2011 to May 2014. Children with five or more juvenile polyps were defined as having juvenile polyposis and serial colonoscopic polypectomy were done every 4 wk. Colectomy was done only for intractable symptoms or when colonoscopic removal was not possible. Follow-up colonoscopy was done in juvenile polyposis only. Results: The mean age of these children was 8.23 ± 1.2 years, with male: female ratio 3.5:1. Rectal bleeding was the presenting symptom in 95% with a mean duration of 10 ± 2 months. Solitary polyps 80%, multiple polyps in 15%, and juvenile polyposis in 5% were seen. Mostly (95%) the polyps were juvenile and 90% were in rectosigmoid. Adenomatous changes were seen in none. Three children with juvenile polyposis achieved colonic clearance and one required colectomy. Recurrence was seen in 2 children with juvenile polyposis. Bleeding was the Selleckchem GPCR Compound Library major complication occurred in 4 children and all were managed conservatively. Conclusion: Juvenile polyps are the most common colonic polyps in children Colonoscopic polypectomy is effective and safe. Surveillance colonoscopy is required

in juvenile polyposis only. Key Word(s): 1. juvenile polyps; 2. rectal polyps Presenting Author: ANSHU SRIVASTAVA Additional Authors: RISHI BOLIA, SURENDRER K YACHHA, UJJAL PODDAR, VIVEK A SARASWAT, SHEO KUMAR Corresponding Author: selleck screening library ANSHU SRIVASTAVA Affiliations: Sgpgims, Sgpgims, Sgpgims, Sgpgims, Sgpgims Objective: Our study evaluated the frequency, click here clinical cherestistics and natural history of pseudocysts in children with acute

pancreatitis (AP). Methods: Children diagnosed and managed as AP were evaluated. Subjects with inadequate follow-up or recurrent AP were excluded.
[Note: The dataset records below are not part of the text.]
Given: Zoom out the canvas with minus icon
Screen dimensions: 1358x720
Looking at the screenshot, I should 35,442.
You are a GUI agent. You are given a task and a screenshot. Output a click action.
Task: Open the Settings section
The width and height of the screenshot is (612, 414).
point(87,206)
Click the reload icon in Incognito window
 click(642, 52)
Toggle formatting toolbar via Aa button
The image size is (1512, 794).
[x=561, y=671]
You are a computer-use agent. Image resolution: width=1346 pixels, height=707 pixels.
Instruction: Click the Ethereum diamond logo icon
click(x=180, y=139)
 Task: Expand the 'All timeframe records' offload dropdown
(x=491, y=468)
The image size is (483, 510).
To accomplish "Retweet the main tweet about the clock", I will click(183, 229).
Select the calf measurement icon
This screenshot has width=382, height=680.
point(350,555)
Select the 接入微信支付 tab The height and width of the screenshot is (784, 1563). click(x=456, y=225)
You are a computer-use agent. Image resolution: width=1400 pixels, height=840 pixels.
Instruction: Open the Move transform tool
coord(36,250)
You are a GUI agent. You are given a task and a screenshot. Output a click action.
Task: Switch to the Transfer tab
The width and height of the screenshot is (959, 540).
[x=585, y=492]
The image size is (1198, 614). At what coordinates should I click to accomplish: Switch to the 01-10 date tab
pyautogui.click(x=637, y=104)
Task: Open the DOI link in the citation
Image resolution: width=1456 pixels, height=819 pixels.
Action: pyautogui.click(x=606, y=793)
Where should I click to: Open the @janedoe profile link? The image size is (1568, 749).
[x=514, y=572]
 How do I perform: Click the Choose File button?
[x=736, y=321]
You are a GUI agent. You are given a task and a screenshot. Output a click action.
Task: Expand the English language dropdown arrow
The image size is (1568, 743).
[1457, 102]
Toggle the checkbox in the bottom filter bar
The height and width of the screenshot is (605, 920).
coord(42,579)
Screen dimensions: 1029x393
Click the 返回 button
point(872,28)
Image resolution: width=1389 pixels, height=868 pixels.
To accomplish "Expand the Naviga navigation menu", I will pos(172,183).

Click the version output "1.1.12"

Results: 60 AP children (14 [1–18] y) were enrolled. 36 (60%) developed acute fluid collection (AFC), which resolved in 12 and progressed to pseudocyst in 24. On comparing children with or without pseudocyst (25 vs. 36 cases), there was no difference in age (14 [4–18] vs. 13 [1–16]y), etiology (idiopathic 66% vs. 47%, traumatic 25% vs. 22.2% and systemic complications (pulmonary [17% vs. 11%], renal [21% vs. 11%], shock [13% vs. 10%]) between two groups. 11/24 cases of AP with pseudocyst resolved spontaneously (size 6.4 [3–14.4] cm) over 110 (12–425) days and 13 required drainage. 11 were drained due to symptoms (gastric outlet obstruction [7], infection [2], pesristent pain [1], intracystic bleed [1]) and 2 due to size >6 cm and persistence >6 weeks. Symptomatic pseudocysts requiring drainage were larger (11 [8–60] vs. 6.4 [3–14.4] cm, p = 0.02) and secondary to traumatic AP (6/6 vs. 6/16 [idiopathic] p = 0.002) than asymptomatic pseudocysts resolving spontaneously. Percutaneous catheter drainage (PCD) was the primary drainage modality and successful in 7/12 cases.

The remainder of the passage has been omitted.